Due to a geomagnetic storm, Elon Musk’s SpaceX reported it lost up to 40 Starlink satellites it launched into space last week.
Using a Falcon 9 rocket, the aerospace corporation launched 49 Starlink satellites into low Earth orbit on Thursday.
A geomagnetic storm Friday “seriously affected” about 80% of those satellites, SpaceX said in a statement Tuesday.
According to the Space Weather Prediction Center, geomagnetic storms are caused by changes in Earth’s magnetic field and charged particles from the sun, known as solar wind.
According to SpaceX, the storm’s speed and intensity caused the “atmospheric drag” to rise to levels 50 percent higher than in prior flights.
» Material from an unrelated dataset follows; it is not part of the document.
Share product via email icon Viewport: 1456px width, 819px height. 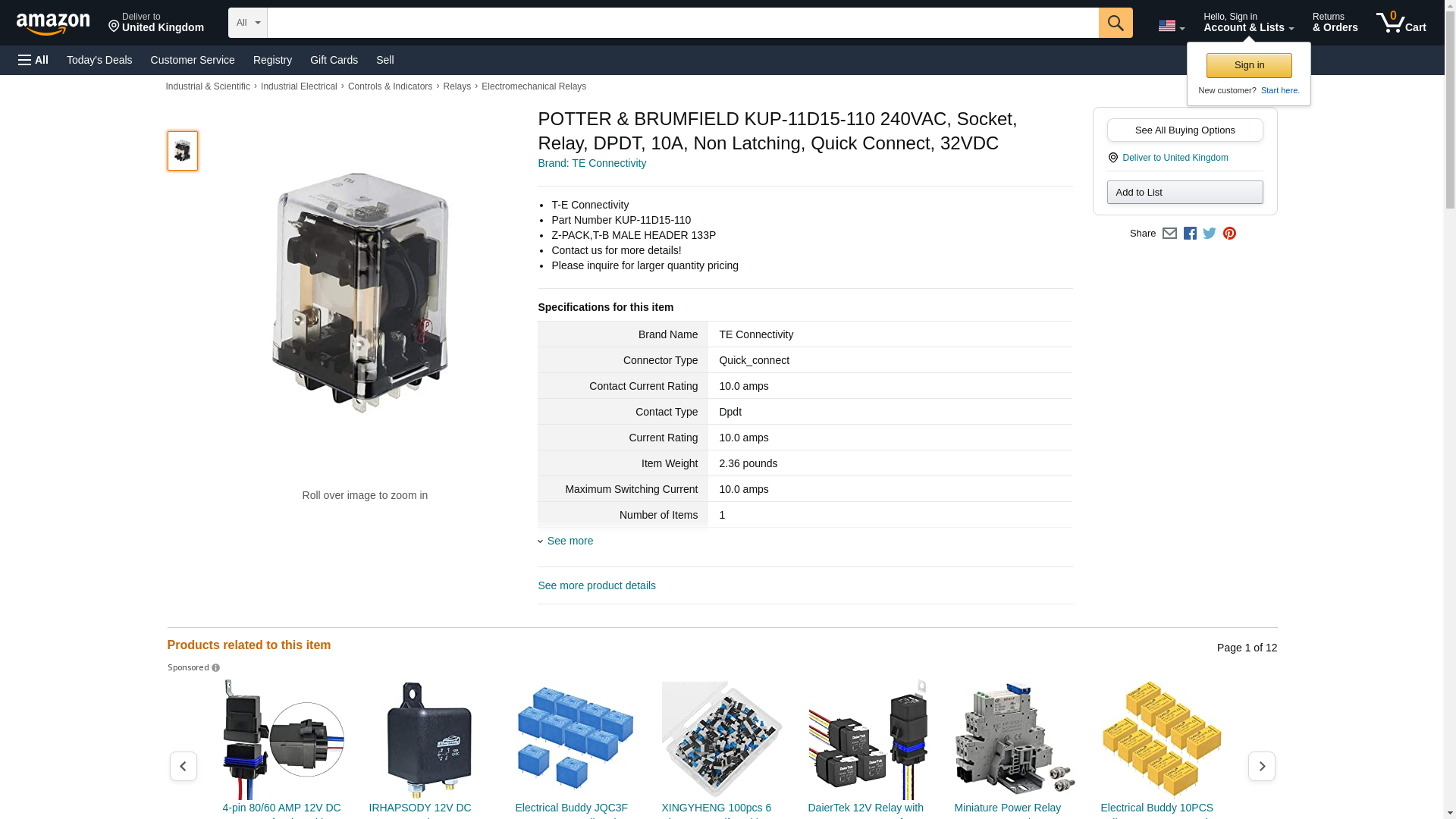point(1169,234)
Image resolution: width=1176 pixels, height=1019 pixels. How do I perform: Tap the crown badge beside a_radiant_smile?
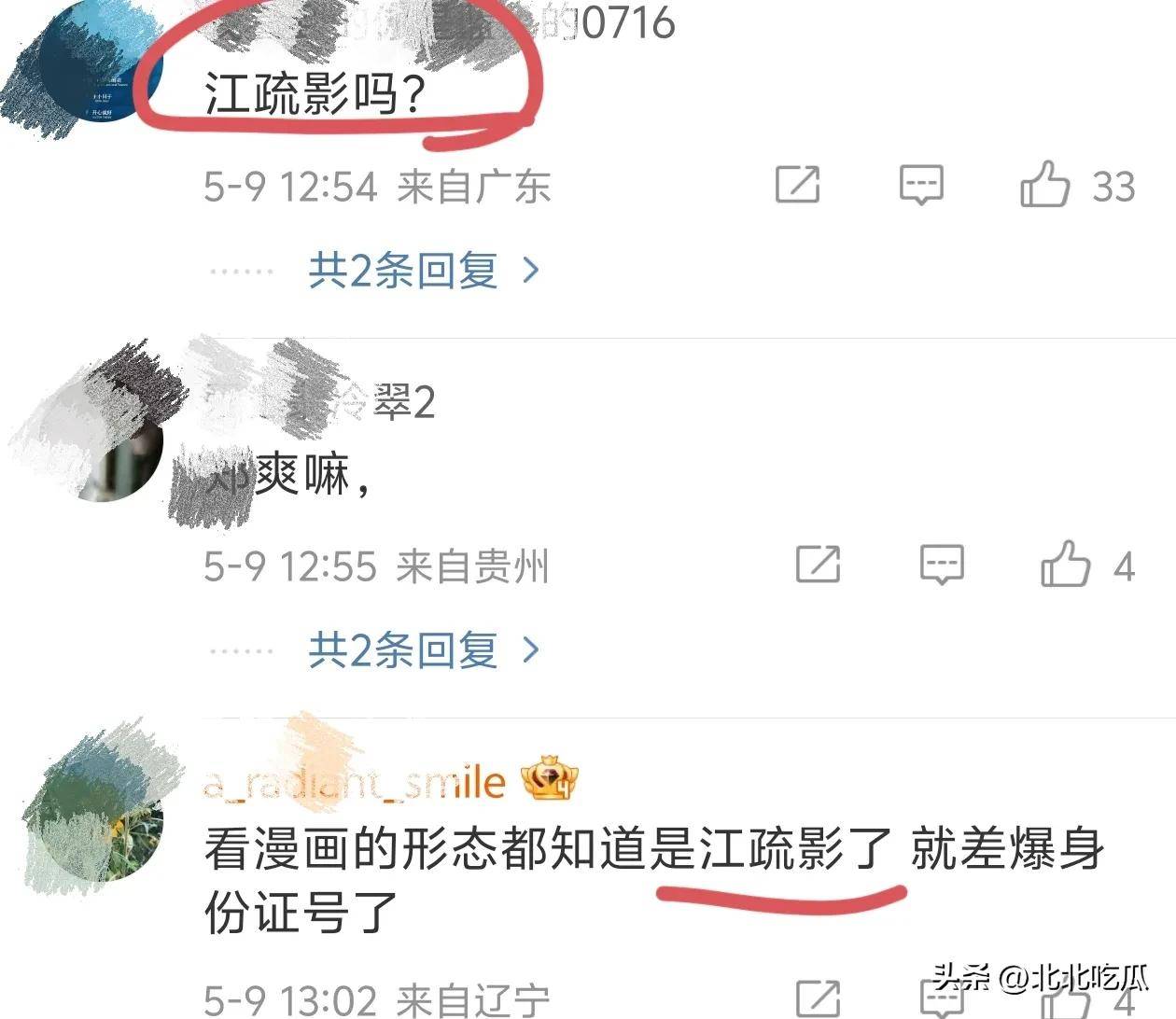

Satellites had a harder time reaching their orbital location as a result of this.
Starlink attempted to fly the satellites in “safe mode” to avoid atmospheric drag, but they were unable to reach their objective, according to SpaceX.
According to Musk’s firm, up to 40 satellites will reenter the atmosphere and burn up, with some already having done so.
The afflicted spacecraft would not collide with other satellites when they deorbited, according to SpaceX. There will be no orbital debris, and no satellite parts will fall to Earth, according to SpaceX.
More than 2,000 Starlink satellites have been sent into orbit by SpaceX, with almost 1,900 of them operational.